▽

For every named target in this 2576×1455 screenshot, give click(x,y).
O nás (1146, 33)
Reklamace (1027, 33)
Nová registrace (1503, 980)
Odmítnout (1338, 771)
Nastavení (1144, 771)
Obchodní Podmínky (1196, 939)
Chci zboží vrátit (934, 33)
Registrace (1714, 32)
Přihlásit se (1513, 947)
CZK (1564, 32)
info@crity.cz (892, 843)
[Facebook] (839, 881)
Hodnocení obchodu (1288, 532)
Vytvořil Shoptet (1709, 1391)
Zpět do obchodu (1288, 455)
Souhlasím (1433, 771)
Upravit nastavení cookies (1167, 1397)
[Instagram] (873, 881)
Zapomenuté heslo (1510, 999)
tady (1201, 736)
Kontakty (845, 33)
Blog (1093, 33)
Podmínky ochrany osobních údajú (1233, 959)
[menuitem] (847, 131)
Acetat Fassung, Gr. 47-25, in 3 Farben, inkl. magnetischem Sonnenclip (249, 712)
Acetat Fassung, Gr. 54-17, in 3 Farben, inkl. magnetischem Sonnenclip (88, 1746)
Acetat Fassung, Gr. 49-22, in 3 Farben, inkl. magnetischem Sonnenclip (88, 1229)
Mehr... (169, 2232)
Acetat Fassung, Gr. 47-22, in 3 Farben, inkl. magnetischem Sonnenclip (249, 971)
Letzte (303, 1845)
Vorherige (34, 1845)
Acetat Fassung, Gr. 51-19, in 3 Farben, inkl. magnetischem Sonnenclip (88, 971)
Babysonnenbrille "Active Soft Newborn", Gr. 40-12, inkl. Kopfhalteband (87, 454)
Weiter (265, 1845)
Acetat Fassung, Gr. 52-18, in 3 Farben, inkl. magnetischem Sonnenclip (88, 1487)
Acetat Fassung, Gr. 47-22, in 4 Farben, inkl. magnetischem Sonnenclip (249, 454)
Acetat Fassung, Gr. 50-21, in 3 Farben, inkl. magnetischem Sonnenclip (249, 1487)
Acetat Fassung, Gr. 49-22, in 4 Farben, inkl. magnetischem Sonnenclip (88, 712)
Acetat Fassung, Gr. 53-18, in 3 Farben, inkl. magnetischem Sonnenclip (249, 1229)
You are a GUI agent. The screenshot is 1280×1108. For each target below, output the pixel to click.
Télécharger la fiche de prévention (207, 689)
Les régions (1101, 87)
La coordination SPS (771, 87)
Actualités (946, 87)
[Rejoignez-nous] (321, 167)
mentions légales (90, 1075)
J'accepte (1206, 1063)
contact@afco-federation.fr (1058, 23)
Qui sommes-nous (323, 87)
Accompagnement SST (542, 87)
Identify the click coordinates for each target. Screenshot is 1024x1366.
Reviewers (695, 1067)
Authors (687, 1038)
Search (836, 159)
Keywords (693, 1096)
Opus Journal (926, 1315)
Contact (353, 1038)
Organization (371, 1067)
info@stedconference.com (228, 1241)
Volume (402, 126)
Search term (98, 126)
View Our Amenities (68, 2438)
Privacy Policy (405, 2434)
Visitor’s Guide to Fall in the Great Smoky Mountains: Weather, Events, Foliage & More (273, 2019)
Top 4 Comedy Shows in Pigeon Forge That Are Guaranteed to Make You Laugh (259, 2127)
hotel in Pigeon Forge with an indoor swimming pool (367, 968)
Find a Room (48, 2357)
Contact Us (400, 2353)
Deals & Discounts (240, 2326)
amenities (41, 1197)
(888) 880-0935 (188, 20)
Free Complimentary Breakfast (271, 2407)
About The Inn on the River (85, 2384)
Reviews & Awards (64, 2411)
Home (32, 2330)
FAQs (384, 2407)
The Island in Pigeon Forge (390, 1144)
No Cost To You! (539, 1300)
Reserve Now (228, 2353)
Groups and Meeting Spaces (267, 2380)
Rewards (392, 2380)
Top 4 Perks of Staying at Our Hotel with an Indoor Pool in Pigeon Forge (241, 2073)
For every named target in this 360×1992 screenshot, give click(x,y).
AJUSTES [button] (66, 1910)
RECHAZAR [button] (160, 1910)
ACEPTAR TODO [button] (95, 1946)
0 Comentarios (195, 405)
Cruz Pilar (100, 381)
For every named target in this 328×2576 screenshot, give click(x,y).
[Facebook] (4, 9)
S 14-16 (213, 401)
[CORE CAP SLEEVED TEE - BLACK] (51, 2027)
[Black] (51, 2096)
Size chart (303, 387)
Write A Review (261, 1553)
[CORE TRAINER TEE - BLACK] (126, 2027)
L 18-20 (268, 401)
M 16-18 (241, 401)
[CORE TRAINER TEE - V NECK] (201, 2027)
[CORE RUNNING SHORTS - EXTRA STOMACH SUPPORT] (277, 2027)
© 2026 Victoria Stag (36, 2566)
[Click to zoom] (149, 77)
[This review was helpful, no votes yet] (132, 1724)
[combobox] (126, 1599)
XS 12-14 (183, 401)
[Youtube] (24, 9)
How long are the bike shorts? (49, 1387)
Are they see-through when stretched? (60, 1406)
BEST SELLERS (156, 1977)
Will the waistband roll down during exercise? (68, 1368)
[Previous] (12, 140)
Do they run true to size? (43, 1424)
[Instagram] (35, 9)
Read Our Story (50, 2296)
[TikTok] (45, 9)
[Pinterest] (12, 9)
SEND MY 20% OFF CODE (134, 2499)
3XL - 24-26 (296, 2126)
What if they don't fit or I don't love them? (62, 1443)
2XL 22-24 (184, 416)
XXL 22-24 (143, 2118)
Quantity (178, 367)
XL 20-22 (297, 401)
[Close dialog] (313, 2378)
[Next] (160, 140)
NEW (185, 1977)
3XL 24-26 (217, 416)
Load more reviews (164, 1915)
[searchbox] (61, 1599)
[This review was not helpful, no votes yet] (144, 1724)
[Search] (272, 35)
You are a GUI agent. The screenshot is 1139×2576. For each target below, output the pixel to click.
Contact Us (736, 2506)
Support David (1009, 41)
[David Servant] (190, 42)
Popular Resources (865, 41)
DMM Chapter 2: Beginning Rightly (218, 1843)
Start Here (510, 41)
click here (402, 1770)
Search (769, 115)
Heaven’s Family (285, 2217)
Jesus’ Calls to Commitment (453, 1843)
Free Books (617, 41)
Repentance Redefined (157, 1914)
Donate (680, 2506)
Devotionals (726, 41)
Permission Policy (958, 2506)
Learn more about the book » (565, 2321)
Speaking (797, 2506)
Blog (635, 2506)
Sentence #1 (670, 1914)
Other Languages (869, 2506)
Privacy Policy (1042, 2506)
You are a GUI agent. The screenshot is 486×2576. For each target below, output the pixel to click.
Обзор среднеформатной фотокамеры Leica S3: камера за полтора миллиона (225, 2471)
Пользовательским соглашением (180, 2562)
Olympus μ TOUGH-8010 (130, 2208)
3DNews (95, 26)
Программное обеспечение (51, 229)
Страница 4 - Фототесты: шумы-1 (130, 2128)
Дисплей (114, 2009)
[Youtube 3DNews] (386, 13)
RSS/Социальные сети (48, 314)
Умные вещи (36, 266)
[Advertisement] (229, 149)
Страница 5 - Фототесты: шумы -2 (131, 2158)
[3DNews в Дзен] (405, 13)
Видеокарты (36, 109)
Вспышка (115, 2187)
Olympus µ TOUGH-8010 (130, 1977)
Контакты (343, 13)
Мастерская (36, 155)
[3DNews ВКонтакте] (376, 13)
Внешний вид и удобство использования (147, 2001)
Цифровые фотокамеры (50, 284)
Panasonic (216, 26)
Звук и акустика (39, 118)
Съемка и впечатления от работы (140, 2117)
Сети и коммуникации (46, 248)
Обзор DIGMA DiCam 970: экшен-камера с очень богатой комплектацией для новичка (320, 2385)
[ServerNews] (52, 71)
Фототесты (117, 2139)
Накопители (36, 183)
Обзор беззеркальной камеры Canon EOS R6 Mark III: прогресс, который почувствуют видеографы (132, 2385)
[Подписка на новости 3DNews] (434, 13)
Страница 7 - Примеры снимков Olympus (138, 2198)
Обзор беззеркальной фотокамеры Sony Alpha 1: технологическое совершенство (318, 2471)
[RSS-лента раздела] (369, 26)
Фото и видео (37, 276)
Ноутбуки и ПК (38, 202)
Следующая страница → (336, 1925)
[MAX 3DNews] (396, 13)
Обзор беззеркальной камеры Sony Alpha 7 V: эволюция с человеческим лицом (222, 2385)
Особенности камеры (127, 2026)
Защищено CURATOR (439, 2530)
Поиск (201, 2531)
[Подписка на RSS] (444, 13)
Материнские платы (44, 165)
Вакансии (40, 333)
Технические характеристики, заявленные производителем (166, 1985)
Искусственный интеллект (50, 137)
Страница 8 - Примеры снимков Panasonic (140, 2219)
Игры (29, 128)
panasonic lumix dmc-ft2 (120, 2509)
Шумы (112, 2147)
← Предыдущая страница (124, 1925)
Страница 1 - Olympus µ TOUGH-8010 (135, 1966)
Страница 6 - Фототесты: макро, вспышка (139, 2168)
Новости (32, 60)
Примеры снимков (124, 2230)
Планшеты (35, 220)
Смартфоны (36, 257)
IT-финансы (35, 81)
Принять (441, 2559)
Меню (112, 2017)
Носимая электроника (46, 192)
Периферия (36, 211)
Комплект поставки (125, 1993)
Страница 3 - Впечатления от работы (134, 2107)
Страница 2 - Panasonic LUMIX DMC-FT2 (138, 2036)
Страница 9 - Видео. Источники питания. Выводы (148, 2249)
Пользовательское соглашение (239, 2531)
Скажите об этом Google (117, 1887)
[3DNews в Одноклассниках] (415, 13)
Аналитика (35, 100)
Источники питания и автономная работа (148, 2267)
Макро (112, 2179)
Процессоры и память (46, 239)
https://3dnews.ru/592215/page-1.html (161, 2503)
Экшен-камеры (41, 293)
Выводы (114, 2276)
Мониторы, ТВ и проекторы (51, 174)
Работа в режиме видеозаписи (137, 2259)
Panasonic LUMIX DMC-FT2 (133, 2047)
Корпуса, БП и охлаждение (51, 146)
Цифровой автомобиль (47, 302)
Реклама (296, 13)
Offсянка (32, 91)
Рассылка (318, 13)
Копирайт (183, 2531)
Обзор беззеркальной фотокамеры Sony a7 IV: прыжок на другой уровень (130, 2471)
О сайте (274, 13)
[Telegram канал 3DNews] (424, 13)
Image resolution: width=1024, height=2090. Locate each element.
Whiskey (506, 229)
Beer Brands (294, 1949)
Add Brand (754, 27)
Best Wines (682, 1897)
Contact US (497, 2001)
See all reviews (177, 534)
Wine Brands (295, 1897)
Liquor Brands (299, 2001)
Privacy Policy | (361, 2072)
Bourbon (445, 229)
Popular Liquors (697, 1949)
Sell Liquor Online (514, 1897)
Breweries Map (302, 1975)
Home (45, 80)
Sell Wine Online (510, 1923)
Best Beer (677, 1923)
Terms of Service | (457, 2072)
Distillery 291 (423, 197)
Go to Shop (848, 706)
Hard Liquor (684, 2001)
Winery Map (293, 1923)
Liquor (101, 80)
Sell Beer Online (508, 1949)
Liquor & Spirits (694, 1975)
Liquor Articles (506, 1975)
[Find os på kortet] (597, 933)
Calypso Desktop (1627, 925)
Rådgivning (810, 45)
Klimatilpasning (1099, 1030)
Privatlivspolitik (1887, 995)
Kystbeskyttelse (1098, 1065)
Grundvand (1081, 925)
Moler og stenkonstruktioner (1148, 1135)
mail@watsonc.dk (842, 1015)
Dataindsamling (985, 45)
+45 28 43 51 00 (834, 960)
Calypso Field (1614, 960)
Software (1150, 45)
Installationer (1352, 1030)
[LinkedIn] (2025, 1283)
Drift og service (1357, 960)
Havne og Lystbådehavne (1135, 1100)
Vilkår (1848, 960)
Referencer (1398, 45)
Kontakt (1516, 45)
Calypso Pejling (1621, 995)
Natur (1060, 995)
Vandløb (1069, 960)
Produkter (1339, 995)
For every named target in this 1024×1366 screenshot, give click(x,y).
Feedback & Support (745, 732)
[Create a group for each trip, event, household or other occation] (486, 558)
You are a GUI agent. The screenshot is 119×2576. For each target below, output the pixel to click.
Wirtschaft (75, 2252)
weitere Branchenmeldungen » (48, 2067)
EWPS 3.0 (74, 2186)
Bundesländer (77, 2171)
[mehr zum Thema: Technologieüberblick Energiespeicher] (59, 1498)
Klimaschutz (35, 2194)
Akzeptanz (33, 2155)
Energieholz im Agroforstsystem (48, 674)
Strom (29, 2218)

△

» Aim of the task
Lines after the one containing "Registrace (1714, 32)" are not wanted; repeat exactly each line above from the first up to and including it.

» Task answer
For every named target in this 2576×1455 screenshot, give click(x,y).
O nás (1146, 33)
Reklamace (1027, 33)
Nová registrace (1503, 980)
Odmítnout (1338, 771)
Nastavení (1144, 771)
Obchodní Podmínky (1196, 939)
Chci zboží vrátit (934, 33)
Registrace (1714, 32)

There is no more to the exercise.